Golpeó con los nudillos de los dedos en la tinaja. Verdaderamente sonaba como una campana.

—¡Estupendo! ¡Como nueva! ¡Espera! —le dijo al prisionero, y a un campesino—: ¡Ve y ensíllame la mula! —y frotándose la frente con sus cinco dedos siguió diciendo como hablando consigo mismo:

—¡Pero vamos a ver, un poco de calma, que yo me haga cargo! ¡Esto no es una tinaja! ¡Esto es un aparato del demonio! ¡Quieto! ¡Quieto, ahí!

Y se fue a tocar la tinaja, dentro de la cual el tío Dimas, furibundo, se debatía como una bestia enjaulada.

—Caso nuevo, amigo mío; caso nuevo que tiene que resolver el abogado. Yo no me fío. ¡La mula! ¡La mula! Voy y vuelvo, ten paciencia. Es en interés tuyo... ¡Mientras tanto, tranquilidad, calma! Yo cuido mis intereses. Y antes que todo, para salvar mi derecho, cumplo con mi deber. Eso es: te pago la faena, te pago el jornal. Tres liras. ¿Está bien?

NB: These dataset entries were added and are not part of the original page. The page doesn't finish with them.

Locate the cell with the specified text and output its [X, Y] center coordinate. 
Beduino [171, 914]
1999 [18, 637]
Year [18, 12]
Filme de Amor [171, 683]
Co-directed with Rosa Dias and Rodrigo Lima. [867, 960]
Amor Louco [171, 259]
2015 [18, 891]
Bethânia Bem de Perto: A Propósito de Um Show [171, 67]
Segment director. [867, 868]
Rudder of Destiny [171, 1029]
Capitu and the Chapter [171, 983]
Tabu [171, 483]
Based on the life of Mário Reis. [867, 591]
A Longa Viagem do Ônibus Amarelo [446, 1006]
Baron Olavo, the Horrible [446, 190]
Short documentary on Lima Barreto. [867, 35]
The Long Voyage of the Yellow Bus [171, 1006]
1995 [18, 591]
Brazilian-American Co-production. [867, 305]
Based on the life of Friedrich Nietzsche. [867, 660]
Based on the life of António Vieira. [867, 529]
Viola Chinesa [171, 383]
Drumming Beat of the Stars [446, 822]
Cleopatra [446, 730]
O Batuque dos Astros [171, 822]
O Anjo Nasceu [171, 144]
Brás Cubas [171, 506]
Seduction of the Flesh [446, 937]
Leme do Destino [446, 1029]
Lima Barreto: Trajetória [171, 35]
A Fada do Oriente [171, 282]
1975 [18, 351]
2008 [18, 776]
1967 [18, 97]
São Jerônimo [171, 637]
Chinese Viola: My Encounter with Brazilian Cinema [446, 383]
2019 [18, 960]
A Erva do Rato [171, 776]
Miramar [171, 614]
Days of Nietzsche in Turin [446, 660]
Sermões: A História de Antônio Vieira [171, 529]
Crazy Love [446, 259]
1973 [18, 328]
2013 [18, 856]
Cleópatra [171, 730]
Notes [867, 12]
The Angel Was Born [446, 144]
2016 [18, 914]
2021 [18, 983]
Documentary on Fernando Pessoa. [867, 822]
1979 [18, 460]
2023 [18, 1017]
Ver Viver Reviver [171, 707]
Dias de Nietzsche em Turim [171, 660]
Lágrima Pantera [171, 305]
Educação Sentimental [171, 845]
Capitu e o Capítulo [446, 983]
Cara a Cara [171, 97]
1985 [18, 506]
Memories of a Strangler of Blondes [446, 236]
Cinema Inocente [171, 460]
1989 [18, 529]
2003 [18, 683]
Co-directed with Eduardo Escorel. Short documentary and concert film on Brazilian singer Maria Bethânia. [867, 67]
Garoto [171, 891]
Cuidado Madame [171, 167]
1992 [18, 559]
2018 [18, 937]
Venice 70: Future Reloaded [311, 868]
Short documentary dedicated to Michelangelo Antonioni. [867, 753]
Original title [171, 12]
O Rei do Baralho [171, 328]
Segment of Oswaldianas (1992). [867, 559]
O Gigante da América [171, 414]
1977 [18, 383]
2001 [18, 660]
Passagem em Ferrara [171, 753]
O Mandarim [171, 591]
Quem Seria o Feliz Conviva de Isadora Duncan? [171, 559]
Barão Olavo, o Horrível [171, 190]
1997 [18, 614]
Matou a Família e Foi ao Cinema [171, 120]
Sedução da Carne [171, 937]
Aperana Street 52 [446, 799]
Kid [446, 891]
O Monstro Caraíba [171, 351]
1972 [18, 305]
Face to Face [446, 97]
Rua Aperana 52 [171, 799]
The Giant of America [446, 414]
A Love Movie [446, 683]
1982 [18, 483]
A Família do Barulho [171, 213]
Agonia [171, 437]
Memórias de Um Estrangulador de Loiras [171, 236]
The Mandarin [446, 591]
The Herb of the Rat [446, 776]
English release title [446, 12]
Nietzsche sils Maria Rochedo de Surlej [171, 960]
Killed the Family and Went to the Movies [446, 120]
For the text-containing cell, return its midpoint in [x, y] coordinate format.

—¡No quiero nada! —gritó el tío Dimas—. ¡Lo que quiero es salir!

—Saldrás. Pero yo, mientras tanto, te pago. Vaya, tres liras.

Las sacó del bolsillo del pantalón y las tiró en la tinaja. Después preguntó, solícitamente:

—¿Has comido? ¡Pan y companaje, en seguida! ¿No lo quieres? ¡Pues lo tiráis al perro! A mí me basta con haberlo dado.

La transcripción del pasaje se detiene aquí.